ErbB2 and EphA3 as a novel prognostic and therapeutic target of Recurrent Non-functioning Pituitary Adenomas: A pilot study

Abstract

Non-functioning pituitary adenomas (NFPA) are 30% of all pituitary adenomas. Although benign in nature but they may be invasive and recurrent. Markers of recurrence are needed to guide patient management. Recteptor Tyrosine Kinases (RTK) may sereve as therapeutic marker for recurrence as they can targeted by already available tyrosine kinase inhibitors. To examine differential RTK phosphorylation pattern of recurrent NFPAs, we recruited 20 patients and grouped them as non-recurrent (n=10), and recurrent (n=10). Recurrence was determined by follow-up of 15 years.
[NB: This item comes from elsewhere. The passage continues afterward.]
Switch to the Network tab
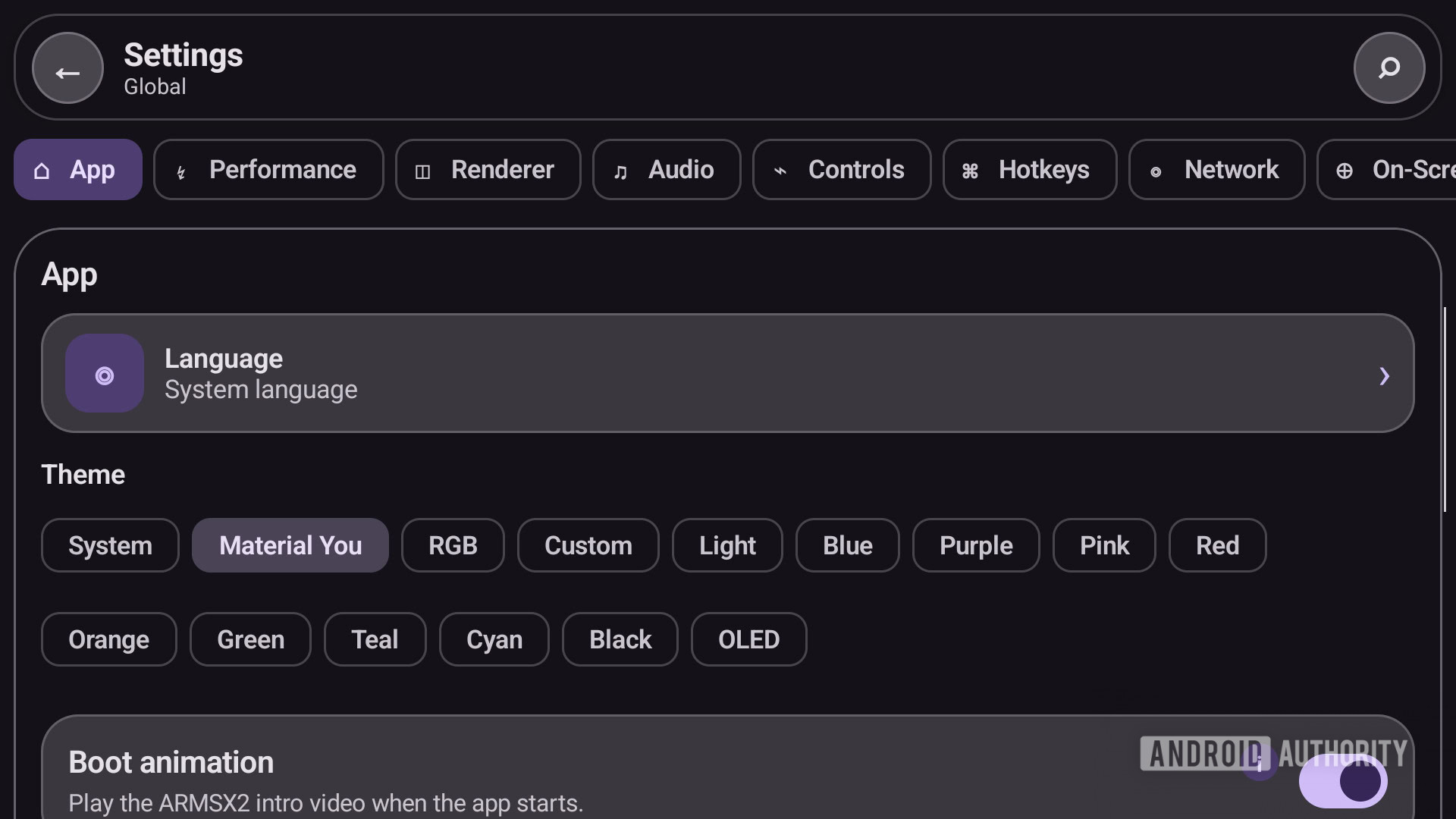This screenshot has width=1456, height=819. coord(1216,170)
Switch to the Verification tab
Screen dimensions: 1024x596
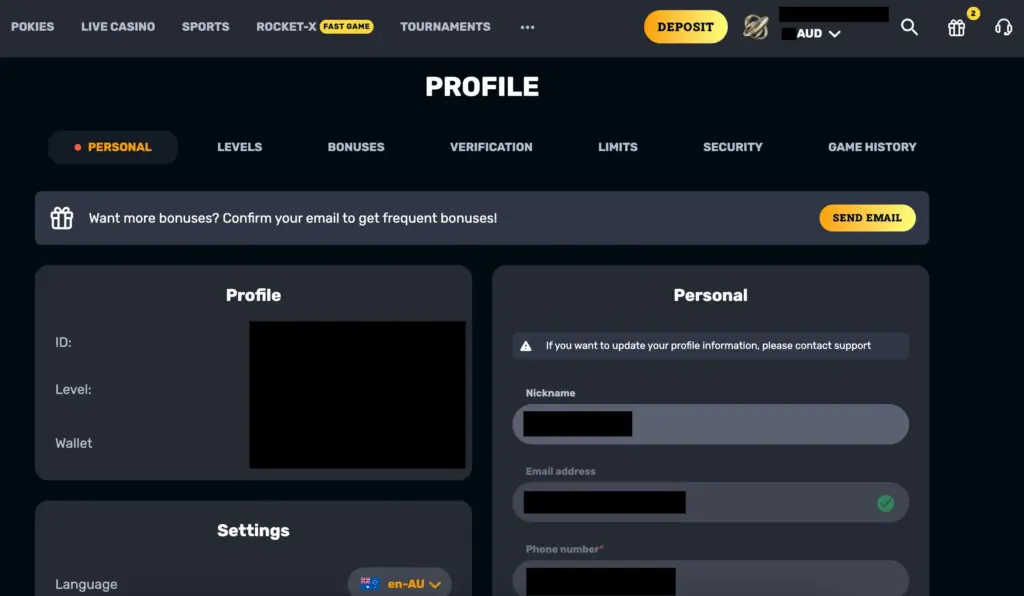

We then performed a membrane-based antibody array (ARY001B) for the determination of the relative phosphorylation of 49 tyrosine kinases in recurrent NFPAs. As the experiment was replicated on two set of membranes, each tyrosine kinase was represented in quadruples. Student’s t-test was performed to compare the means between two groups. We found ErbB2, PDGFR beta, SCFR, Trk, VEGFR1, VEGFR2, EphA3, and Alk significantly hyperphosphorylated in recurrent NFPAs. Out of these eight hyperphosphorylated tyrosine kinases ErbB2 and EphA3 were 1.6 (p=0.01) and 1.9 (p=0.002) times hyperphosphorylated in recurrent NFPAs. This result indicates that EphA3 may be an effective therapeutic target in recurrent NFPAs.